Darfour: le Soudan accepte de discuter avec l'ONU et l'UA de la force hybride

Redaction

Xinhua, 10 Juin 2007

Le gouvernement soudanais, l'ONU et l'Union africaine (UA) ont convenu d'entamer la semaine prochaine des consultations sur le déploiement d'une force hybride ONU-UA de maintien de la paix au Darfour, région occidentale soudanaise en proie aux conflits.

Le porte-parole du ministère soudanais des Affaires étrangères Ali al-Sadig a confié à la presse que la réunion tripartie s'ouvrirait lundi à Addis-Abéba, la capitale éthiopienne, vers laquelle la délégation soudanaise se déplacerait dimanche.

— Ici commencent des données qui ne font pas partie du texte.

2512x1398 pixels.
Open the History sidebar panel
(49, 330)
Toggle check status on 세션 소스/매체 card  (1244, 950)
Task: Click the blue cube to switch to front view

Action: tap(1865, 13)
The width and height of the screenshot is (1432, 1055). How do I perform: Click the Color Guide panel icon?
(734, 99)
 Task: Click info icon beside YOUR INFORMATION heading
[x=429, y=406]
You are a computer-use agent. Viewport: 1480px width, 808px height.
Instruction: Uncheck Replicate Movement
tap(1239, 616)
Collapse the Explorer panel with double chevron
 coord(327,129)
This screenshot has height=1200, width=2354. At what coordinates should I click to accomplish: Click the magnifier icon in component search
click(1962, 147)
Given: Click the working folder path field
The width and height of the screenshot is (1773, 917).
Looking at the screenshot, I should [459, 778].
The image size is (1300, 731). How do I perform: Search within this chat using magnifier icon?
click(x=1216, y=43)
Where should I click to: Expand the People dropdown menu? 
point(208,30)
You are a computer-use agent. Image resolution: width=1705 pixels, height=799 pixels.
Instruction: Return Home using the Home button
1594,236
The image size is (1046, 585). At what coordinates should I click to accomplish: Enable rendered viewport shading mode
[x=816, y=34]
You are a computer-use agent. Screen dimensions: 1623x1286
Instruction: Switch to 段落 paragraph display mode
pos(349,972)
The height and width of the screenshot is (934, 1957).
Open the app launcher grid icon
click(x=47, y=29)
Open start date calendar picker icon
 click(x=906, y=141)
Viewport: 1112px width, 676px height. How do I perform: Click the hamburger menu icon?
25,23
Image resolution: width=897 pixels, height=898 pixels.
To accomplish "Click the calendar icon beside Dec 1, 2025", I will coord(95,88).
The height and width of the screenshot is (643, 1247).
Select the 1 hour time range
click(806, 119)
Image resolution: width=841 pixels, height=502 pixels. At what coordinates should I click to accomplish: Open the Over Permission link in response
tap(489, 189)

Il a fait savoir que la délégation, avec à sa tête le sous- secrétaire du ministère soudanais des Affaires étrangères Mutrif Sidik, serait chargée de transmettre aux deux autres parties concernées la position du gouvernement soudanais sur la proposition concernant la mise en place au Darfour d'une mission de maintien de la paix sous la bannière conjointe de l'ONU et de l'UA.

Mohi-Eddin Salim, l'ambassadeur soudanais auprès de l'UA, a révélé que les participants à la réunion tripartite discuteraient notamment des détails sur les troupes et le commandement de la force hybride, cité par l'agence de presse soudanaise SUNA.

Conformément aux résultats des réunions antérieures et aux documents concernés, les soldats et le commandant de la mission de maintien de la paix devront être tous Africains et le rôle de l'ONU devra se limiter aux soutiens logistiques, administratifs, techniques et financiers, en concentrant ses efforts sur l'appui au processus politique du pays, a précisé M. Salim.

Le déploiement de la force hybride constitue la troisième phase du plan onusien visant à soutenir l'opération de maintien de la paix au Darfour.

Vers la fin de la première phase de ce plan, l'ONU et l'UA sont tombés d'accord en avril dernier pour entamer une seconde phase, qui prévoit le déploiement d'une force hybride au Darfour.

Bien que les Etats-Unis et leurs alliés occidentaux aient accentué les pressions sur le gouvernement soudanais pour assurer que le commandement de la force hybride sera entre les mains de l'ONU, le dernier a insisté sur le fait que la force devra être dirigée par un Africain.